CARDIOGEN-82 Solution for injection Ref.[10196] Active ingredients: Rubidium ⁸²Rb chloride

Source: FDA, National Drug Code (US)  Revision Year: 2020 

4. Contraindications

CardioGen-82 is contraindicated if a solution other than additive free 0.9% Sodium Chloride Injection USP has been used to elute the generator at any time. Immediately stop the patient infusion and permanently discontinue the use of the affected CardioGen-82 generator whenever the incorrect eluent is used [see Boxed Warning, Contraindications (4), and Warnings and Precautions (5.1)].

5. Warnings and Precautions

5.1 High Level Radiation Exposure with Use of Incorrect Eluent

Use only additive free 0.9% Sodium Chloride Injection USP to elute the generator. Apply the provided saline tag to the additive free 0.9% Sodium Chloride Injection USP container before use. Additives present in other solutions (particularly calcium ions) expose patients to high levels of radiation by causing the release of large amounts of Sr 82 and Sr 85 into the eluate regardless of the generator’s age or prior use [Dosage and Administration (2.1, 2.5, and 2.6, 2.7)].

Immediately stop the patient infusion and discontinue use of the affected CardioGen-82 generator if the incorrect eluent is used and evaluate the patient’s radiation absorbed dose and monitor for the effects of radiation to critical organs such as bone marrow. When solutions containing calcium ions are used to elute the generator, high levels of radioactivity are present in any subsequent eluate, even with the use of additive free 0.9% Sodium Chloride Injection USP [see Boxed Warning, Dosage and Administration (2.10) and Contraindications (4)].

5.2 Excess Radiation Exposure with Failure to Follow Eluate Testing Protocol

Excess radiation exposure occurs when the Sr 82 and Sr 85 levels in rubidium Rb 82 chloride injections exceed the specified generator eluate limits.

Strictly adhere to the eluate testing protocol to minimize radiation exposure to the patient.
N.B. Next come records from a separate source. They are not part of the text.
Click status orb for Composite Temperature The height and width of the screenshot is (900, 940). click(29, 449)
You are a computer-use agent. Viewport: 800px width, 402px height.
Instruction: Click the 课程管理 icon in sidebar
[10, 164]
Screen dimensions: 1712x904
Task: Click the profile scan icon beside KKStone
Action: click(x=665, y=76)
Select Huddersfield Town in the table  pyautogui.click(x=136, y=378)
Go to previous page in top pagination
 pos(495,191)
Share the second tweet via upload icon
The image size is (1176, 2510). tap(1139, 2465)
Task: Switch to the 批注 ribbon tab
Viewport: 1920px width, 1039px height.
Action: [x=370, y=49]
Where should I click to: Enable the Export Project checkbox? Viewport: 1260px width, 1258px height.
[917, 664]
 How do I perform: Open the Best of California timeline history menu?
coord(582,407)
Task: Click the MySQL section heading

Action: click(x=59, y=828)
Stop using the rubidium generator when the expiration limits are reached [see Dosage and Administration (2.6, 2.7) and (2.8)].

5.3 Risk Associated with Pharmacologic Stress

Pharmacologic induction of cardiovascular stress may be associated with serious adverse reactions such as myocardial infarction, arrhythmia, hypotension, bronchoconstriction, and cerebrovascular events. Perform pharmacologic stress testing in accordance with the pharmacologic stress agent’s prescribing information and only in the setting where cardiac resuscitation equipment and trained staff are readily available.

5.4 Volume Overload

Patients with congestive heart failure or the elderly may experience a transitory increase in circulatory volume load.

5.5 Cumulative Radiation Exposure: Long-Term Risk of Cancer

Rubidium Rb 82 chloride injection, similar to other radiopharmaceuticals, contributes to a patient’s overall long-term cumulative radiation exposure. Long-term cumulative radiation exposure is associated with an increased risk of cancer. Use the lowest dose of rubidium Rb 82 chloride injection necessary for imaging and ensure safe handling to protect the patient and health care worker [see Dosage and Administration (2.1) and (2.2)]. Encourage patients to void as soon as a study is completed and as often as possible thereafter for a least one hour.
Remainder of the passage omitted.